Un rapport du ministère de l’intérieur publié en catimini, lundi 28 octobre, confirme les révélations de Disclose sur l’utilisation illégale par la police et la gendarmerie du logiciel Briefcam, entre 2015 et 2023. Cet outil qui permet la reconnaissance faciale a été désactivé juste après notre enquête. Une décision qui met fin, au moins temporairement, à l’une des plus graves atteintes à la vie privée en France ces dernières années.
(...) Un document long de 90 pages, qui confirme l’intégralité des révélations publiées par Disclose, en novembre 2023, sur le recours illégal à Briefcam par des dizaines de services de police et de gendarmerie. (...)

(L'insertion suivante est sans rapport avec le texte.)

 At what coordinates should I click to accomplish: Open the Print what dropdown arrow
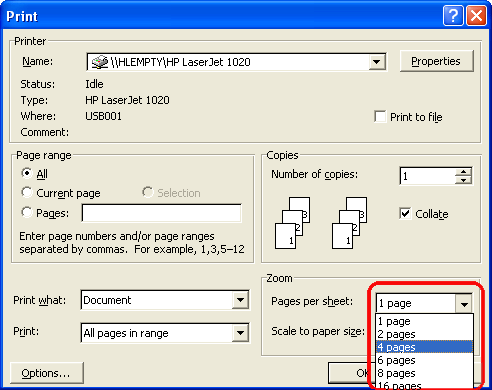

Aucun magistrat n’est alors informé de cette procédure, comme cela devrait être le cas. Deux personnes ressortent de l’analyse automatique de visages effectuée par le logiciel, avant que l’enquête des gendarmes ne les mette hors de cause. Leur méthode d’investigation, intrusive et illégale, ne sera jamais mentionnée sur procès-verbal. (...)
Ce seul exemple d’utilisation « hors cadre légal » prouve que les forces de l’ordre pouvaient, en un clic, exploiter l’outil de reconnaissance faciale de Briefcam à l’aide d’images filmées dans l’espace public. Un fait que l’ancien ministre de l’intérieur, Gérald Darmanin, n’a jamais reconnu. À la suite de notre publication, celui qui fut ministre de l’intérieur pendant quatre ans affirmait : « À ma connaissance, nous n’utilisons pas de reconnaissance faciale. » (...)

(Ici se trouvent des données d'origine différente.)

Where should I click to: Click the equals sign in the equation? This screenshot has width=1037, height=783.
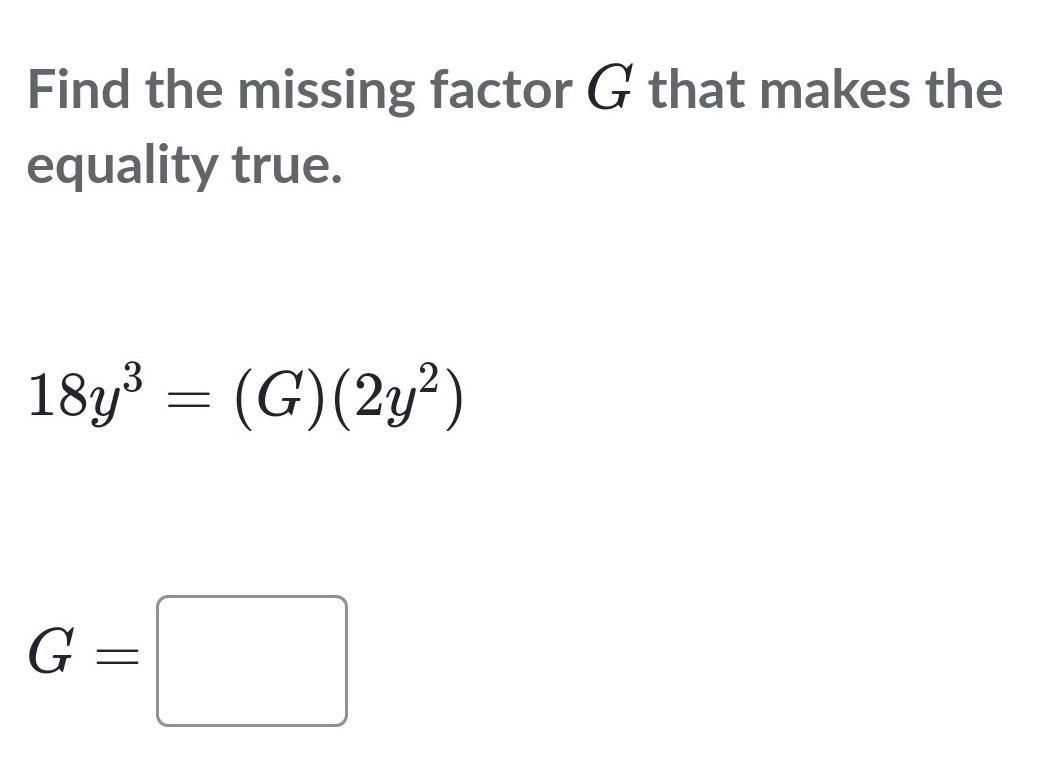[x=189, y=402]

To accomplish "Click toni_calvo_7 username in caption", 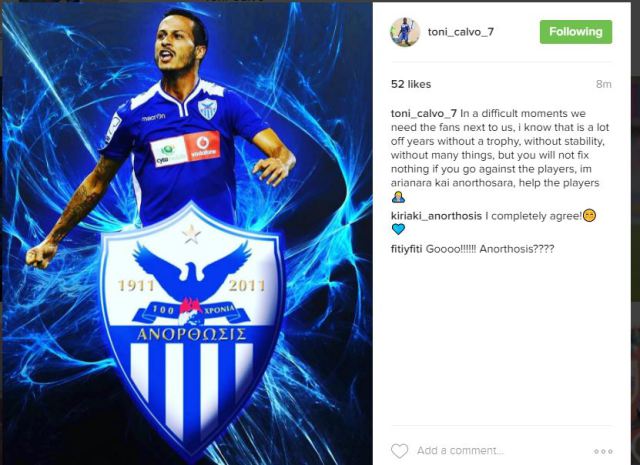I will point(423,113).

À la lecture du document, une élément saute aux yeux : le ministère de l’intérieur tente de blanchir l’utilisation illégale de Briefcam par ses services. (...)
Le 14 décembre 2023, soit un mois après nos révélations, la Direction générale de la police nationale s’est enfin décidée à se conformer à ses obligations juridiques en déposant « un engagement de conformité » auprès de la CNIL. Avant de finalement ordonner à ses services « de suspendre toute utilisation » de Briefcam, confirme le rapport du ministère de l’intérieur. La Direction de la gendarmerie nationale a, quant à elle, interrompu l’utilisation du logiciel trois jours après la publication de notre enquête, le 17 novembre 2023. Motif invoqué, d’après le rapport : « Des raisons d’insécurité juridique ».
L’étude élaborée par le ministère de l’intérieur va plus loin que la seule opération de blanchiment : elle milite pour élargir les possibilités d’utilisation de la reconnaissance faciale (...)
Alors que la suspension de Briefcam met temporairement fin à une surveillance illégale de la population par les forces de l’ordre, le gouvernement Barnier semble déjà préparer le coup d’après. Début octobre, Matignon a annoncé son intention de généraliser la vidéosurveillance algorithmique, expérimentée pendant les Jeux olympiques de Paris.